Régions Limitrophes

Les yeux de ma fille me demandent si est vraiment nécessaire tout ça. Ils n’ont ni le silence d’une prière humble, ni le bruit d’une protestation. Misia n’est plus une enfant obéissante et elle n’est pas encore une adolescente rebelle. Maintenant que nous sommes sur le point de salir sur le train qui nous portera à la gare de Sainte Marie Nouvelle, elle se tourne d’un coup comme si nous pussions encore faire marche arrière. Son regard me pose une question que le sentiment de faute transforme en une recherche rétrospective. Ce façon de regarder et de catalyser l’attention autrui, un mouvement qui est ensemble naturel et minutieusement étudié, me ressouvient terriblement Lidia. Cette pensée me ramène au temps du lycée. Je compris qu’on peut trouver les signes de mon futur divorce avec Elena exactement là.

Est-ce qu’il n’est pas une condamnation que les yeux de ma fille, la plus pure et libre parmi les créatures du monde, ne me ressouviennent pas ma femme et nos plans, mais une autre femme et nos utopies ?

J’ai décidé de me marier presque sans que je m'en aperçoive. Elena était disposée à sacrifier sa vie pour suivre un médecin avec des horaires impossibles. Elle n’était pas amoureuse de moi, elle était et, maintenant, elle est encore absorbée par mon masque d’homme mûr, avec la tête sur les épaules et un travail enviable.
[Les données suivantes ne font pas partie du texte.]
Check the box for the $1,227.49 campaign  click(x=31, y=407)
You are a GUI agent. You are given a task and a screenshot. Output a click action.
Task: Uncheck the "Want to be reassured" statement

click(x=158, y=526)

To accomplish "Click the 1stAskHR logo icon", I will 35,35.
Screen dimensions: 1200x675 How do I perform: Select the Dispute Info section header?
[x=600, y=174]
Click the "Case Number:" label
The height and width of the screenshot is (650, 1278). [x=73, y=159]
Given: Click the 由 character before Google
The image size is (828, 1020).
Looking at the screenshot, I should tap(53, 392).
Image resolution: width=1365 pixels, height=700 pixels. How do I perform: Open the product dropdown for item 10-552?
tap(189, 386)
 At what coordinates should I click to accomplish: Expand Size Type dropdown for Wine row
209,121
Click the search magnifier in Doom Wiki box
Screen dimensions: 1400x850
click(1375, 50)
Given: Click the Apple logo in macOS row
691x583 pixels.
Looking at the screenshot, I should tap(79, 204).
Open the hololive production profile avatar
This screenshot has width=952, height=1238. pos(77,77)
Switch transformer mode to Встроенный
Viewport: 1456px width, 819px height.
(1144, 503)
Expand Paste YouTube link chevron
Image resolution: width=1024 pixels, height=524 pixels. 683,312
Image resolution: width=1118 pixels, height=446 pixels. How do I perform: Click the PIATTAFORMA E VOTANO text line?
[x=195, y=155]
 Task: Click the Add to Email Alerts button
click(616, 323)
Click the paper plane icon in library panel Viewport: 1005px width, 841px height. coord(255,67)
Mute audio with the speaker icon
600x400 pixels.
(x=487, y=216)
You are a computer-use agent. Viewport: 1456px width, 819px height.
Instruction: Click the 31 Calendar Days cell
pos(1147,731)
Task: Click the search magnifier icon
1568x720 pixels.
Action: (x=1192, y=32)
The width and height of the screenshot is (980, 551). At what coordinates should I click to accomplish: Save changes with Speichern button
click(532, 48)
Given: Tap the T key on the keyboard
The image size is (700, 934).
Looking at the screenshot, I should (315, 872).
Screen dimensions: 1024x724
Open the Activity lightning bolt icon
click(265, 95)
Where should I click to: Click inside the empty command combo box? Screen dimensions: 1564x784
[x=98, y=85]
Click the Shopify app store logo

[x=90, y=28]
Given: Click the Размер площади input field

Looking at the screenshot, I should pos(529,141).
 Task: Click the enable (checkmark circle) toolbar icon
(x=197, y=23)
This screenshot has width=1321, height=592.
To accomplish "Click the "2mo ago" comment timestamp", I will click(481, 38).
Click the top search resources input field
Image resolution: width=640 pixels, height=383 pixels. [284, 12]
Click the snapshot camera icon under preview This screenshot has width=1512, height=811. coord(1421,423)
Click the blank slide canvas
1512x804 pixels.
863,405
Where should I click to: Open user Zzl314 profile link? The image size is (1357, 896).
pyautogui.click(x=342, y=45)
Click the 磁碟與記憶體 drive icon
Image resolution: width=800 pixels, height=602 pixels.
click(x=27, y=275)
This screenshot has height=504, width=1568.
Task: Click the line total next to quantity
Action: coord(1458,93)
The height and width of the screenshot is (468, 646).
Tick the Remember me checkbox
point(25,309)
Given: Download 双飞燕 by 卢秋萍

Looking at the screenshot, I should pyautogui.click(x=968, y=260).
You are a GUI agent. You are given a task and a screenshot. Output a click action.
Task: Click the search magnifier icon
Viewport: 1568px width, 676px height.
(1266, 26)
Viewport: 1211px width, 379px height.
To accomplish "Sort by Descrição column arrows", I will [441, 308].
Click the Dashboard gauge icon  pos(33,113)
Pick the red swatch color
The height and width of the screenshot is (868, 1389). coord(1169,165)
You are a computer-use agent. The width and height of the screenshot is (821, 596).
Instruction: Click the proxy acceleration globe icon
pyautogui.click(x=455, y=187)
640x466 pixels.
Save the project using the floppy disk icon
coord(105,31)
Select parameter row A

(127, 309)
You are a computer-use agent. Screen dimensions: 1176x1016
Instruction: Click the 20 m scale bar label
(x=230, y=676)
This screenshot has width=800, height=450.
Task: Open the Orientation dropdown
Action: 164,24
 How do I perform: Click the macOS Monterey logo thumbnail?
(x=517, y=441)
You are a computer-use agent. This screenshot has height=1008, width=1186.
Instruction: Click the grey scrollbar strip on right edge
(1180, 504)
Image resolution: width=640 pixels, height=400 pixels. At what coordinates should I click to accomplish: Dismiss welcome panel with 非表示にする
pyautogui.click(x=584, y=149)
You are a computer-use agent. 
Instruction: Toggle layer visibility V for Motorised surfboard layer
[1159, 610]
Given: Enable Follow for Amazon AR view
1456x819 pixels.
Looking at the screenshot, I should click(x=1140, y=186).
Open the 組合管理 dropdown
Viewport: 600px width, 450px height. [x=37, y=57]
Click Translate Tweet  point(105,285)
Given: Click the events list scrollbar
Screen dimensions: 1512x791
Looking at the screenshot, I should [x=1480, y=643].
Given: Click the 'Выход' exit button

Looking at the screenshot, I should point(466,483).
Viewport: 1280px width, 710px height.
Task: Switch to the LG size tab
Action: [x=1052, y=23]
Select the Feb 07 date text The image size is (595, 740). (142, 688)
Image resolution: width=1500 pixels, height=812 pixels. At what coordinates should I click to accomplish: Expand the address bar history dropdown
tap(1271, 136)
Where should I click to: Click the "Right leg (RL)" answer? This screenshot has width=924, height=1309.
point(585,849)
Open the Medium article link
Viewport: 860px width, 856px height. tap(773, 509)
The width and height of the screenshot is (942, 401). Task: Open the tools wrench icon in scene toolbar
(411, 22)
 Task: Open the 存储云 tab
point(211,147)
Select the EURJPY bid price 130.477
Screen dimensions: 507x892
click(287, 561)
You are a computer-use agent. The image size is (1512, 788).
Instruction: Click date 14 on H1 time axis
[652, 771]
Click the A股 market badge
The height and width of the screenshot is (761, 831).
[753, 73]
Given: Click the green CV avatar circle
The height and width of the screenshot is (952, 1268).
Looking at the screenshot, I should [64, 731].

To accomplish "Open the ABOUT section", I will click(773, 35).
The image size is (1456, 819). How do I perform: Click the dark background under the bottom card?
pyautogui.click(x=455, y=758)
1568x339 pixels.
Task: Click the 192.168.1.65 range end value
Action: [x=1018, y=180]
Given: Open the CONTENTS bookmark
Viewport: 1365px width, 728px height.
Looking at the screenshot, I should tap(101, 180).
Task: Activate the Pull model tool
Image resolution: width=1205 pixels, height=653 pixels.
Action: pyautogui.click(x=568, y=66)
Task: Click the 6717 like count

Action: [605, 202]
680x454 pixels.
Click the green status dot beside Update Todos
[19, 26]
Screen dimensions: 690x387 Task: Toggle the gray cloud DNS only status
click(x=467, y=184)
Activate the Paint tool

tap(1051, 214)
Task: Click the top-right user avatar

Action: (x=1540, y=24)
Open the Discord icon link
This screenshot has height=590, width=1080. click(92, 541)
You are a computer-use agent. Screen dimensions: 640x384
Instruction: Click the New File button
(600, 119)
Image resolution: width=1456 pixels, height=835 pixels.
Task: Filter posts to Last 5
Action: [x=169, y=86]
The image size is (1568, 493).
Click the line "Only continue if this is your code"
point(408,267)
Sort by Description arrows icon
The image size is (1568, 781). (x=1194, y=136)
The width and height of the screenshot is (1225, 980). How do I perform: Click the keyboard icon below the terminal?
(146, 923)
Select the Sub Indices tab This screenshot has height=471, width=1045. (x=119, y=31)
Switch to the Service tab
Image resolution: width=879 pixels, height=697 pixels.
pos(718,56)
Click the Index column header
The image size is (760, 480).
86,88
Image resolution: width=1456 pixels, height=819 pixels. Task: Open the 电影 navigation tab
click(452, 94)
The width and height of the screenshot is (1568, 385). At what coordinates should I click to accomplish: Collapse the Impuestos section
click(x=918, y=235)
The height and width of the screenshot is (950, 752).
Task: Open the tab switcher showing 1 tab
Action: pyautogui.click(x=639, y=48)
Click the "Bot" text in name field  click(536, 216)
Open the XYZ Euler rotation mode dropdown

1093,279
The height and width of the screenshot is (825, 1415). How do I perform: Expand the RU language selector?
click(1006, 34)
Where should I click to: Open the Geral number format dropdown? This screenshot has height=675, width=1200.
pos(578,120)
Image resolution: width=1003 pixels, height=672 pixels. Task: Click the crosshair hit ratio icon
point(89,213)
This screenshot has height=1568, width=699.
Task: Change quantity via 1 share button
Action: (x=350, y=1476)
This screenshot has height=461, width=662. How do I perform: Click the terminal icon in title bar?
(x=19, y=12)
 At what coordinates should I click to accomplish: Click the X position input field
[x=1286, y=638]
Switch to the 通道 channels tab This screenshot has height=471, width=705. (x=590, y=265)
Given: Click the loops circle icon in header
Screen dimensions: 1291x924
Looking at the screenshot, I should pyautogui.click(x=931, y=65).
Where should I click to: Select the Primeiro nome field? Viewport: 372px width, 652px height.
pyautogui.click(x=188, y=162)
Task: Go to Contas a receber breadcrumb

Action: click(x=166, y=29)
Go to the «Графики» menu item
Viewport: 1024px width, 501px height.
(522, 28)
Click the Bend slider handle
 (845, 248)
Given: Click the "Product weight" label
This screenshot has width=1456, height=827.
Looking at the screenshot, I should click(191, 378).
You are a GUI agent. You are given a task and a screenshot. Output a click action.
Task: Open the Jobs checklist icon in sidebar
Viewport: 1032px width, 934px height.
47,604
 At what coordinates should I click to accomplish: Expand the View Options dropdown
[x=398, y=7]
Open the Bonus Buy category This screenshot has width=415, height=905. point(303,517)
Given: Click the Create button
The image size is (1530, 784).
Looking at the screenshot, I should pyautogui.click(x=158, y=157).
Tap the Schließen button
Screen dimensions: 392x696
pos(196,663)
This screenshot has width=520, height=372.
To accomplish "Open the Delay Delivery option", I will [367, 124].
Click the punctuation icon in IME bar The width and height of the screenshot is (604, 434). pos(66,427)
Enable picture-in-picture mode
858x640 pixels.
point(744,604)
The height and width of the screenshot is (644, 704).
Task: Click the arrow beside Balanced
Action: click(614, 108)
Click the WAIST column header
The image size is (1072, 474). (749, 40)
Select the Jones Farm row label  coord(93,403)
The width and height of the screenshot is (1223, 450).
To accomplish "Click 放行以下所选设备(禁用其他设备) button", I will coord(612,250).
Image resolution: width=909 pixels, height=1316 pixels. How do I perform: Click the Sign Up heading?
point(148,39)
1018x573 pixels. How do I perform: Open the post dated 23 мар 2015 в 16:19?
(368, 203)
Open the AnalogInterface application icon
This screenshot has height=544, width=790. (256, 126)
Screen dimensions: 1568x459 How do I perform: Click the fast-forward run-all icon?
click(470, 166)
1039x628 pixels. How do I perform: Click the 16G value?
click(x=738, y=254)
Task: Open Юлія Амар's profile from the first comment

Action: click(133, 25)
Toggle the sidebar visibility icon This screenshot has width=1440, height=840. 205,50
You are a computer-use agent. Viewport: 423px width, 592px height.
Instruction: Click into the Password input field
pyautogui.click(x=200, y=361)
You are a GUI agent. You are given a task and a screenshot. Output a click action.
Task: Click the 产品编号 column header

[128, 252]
Lidia aurai ri au nez de mes insécurités et j'aurais dû avoir honte pour ma vie trop tranquille.

Ces yeux me ramènent cet après-midi du ’97, quand j’étais en train d’étudier pour la dernière interrogation de mathématique. Je me préparais pour le Baccalauréat, ridicule jugement de Dieu, sans penser à l’importance de la route déjà parcourue en comparaison au poids de cette étude totale mais approché. Ce jour-là, l’album de Subsonica sortait. J’imagine Lidia qui m’attend devant mon école, en espérant que mon retard soit dû à l’achat du cd ; je vois ses poses et ses sourires, puis j’ai devant ses yeux froids qui, en l’espace de quelques secondes, nous éloignent rapidement pour toujours et qui ouvrent des déchirures dans les bords de notre relation froncée. Je n’étais pas mûr pur elle, et ça suffisait pour rendre vain ma maturité obtenue avec le maximum de l’évaluation.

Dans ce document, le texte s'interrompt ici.